In its statement announcing its policy decision, the central bank dropped wording that it could lower interest rates further, a sign of greater confidence in the economy, which is growing at a two-year high.
The bank did not otherwise change its views in its statement, and all eyes will turn to the news conference by its president, Mario Draghi, for further hints about future policy moves.
The central bank’s announcement kept important wording that its bond-buying stimulus program could be stepped up if the economic outlook worsens. While few expect that to happen, the words underline that the bank is not yet willing to call time on the stimulus program.
Analysts expect that provision to be dropped as early as next month as the central bank edges toward announcing how it will phase out the bond purchases next year. The bank is moving gingerly out of concern that investors could anticipate an end to the stimulus by sending market interest rates higher, tightening financing for companies and prematurely blunting the stimulus effect even before it ends.
Members of the ECB‘s governing council expressed concern at the last meeting that “even small and incremental changes in communication could have strong signaling effects” and urging that the bank’s stance be adjusted “in a very gradual and cautious manner.”
Ending the bond purchases and raising interest rates could have wide-ranging effects, such as a stronger euro and higher interest costs for heavily indebted governments.
Draghi says weak inflation shows the recovery still needs support from the central bank. The higher growth in the economy, he says, is the result of central bank policies that need to continue for now.
The evidence is piling up that the growth in the eurozone has kicked into a higher gear and the region is recovering from the Great Recession and its crisis over high debt. The Eurostat statistics agency on Thursday revised figures for first quarter growth upward to 0.6 percent from 0.5 percent previously.

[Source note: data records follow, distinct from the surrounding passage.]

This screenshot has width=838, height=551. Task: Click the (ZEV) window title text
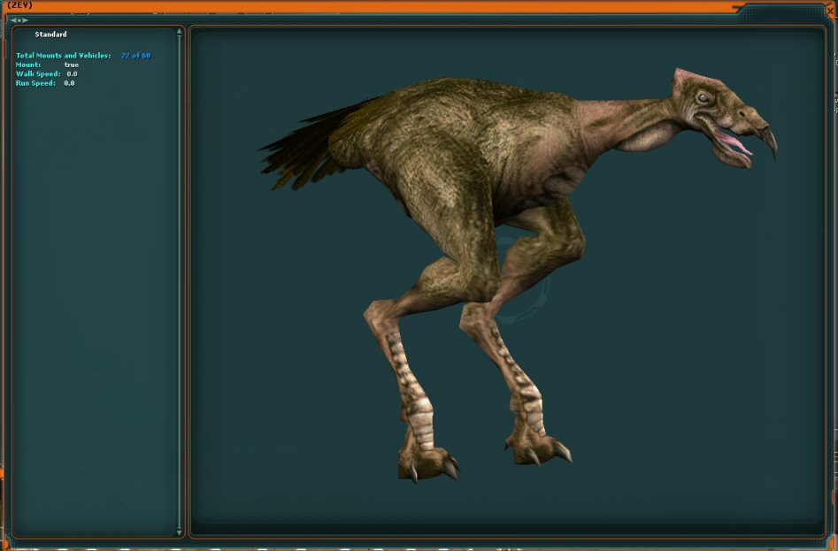click(19, 5)
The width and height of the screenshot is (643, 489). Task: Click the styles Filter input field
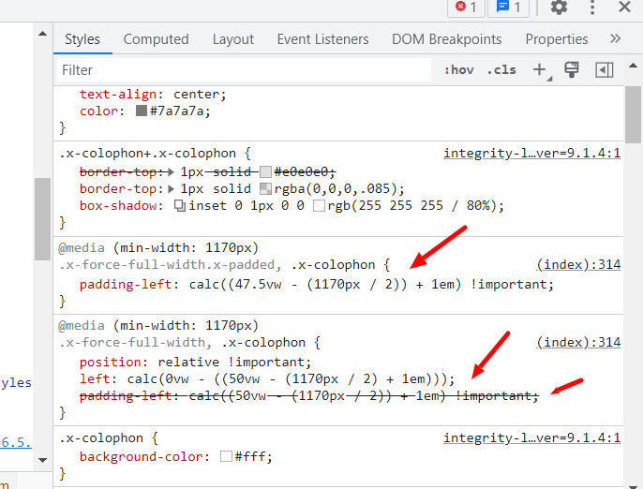coord(234,70)

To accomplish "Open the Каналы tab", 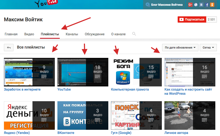I will point(72,34).
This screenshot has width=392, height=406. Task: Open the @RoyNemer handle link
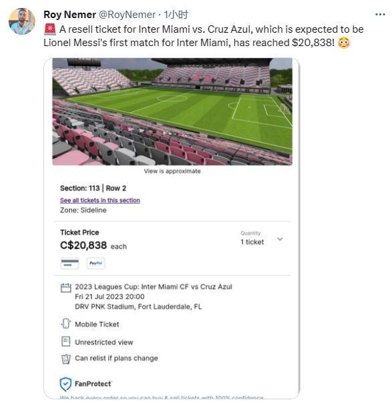click(127, 15)
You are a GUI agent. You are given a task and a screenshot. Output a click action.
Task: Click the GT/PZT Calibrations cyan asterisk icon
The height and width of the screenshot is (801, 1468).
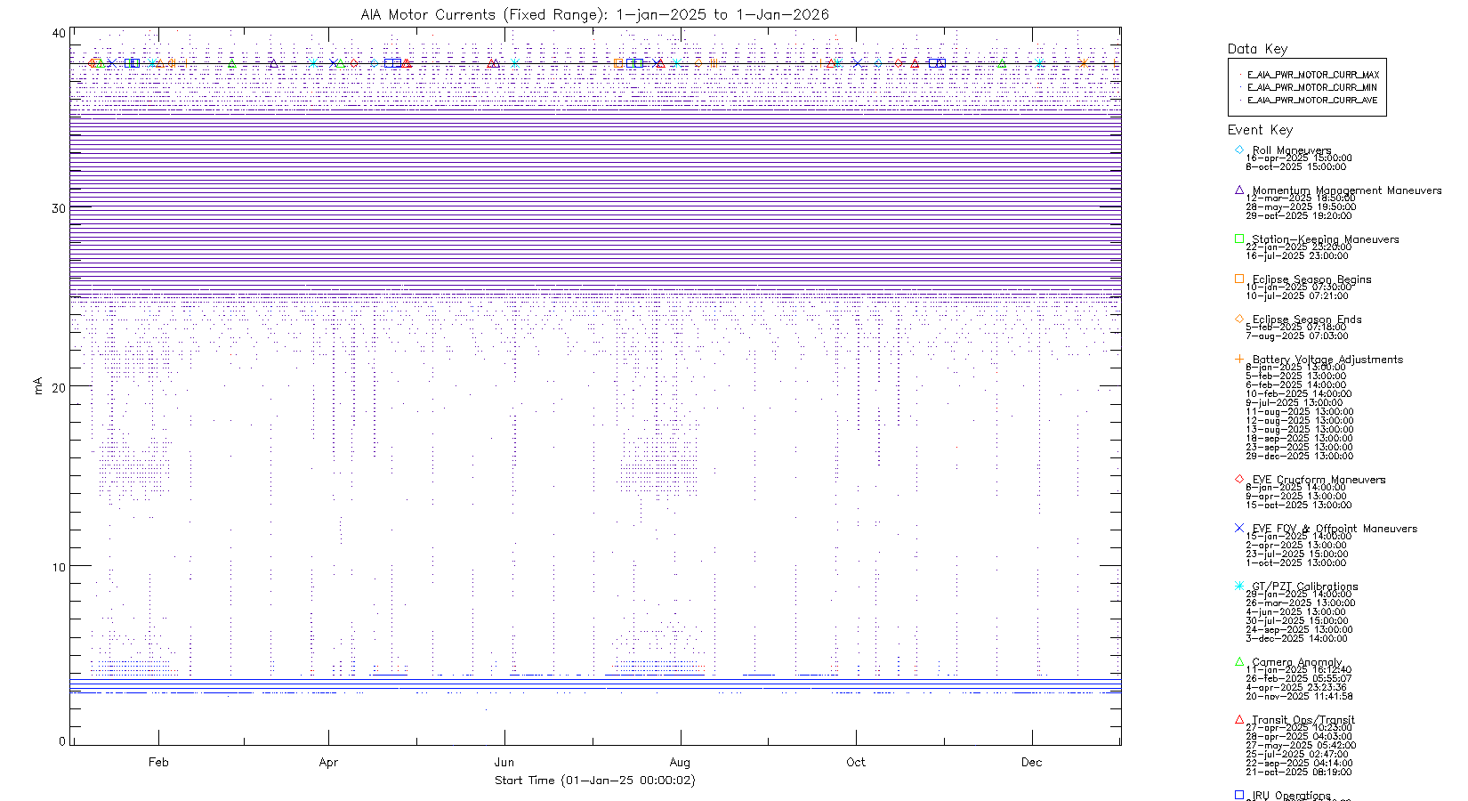click(1239, 586)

Still, inflation is one of the weak points. The annual rate of 1.4 percent remains below the ECB’s goal of just under 2 percent considered consistent with a strong economy. In particular, core inflation, which excludes volatile prices for fuel and food, remains stuck at 0.9 percent.
The central bank has been buying 60 billion euros ($67 billion) a month in government and corporate bonds, a step that pushes newly printed money into the economy in an effort to raise inflation. The bank has said it intends to keep the purchases going at least until the end of this year, and longer if needed. Many analysts expect the bank to start tapering them in the early part of next year, in part because the ECB may start running out of eligible bonds to purchase.
The bank has kept its short-term benchmark rate that steers short-term rates at a record low of zero. It is also charging banks negative interest of 0.4 percent on excess cash parked at the ECB. That is in effect a tax aimed at pushing them to lend the money instead of hoard it.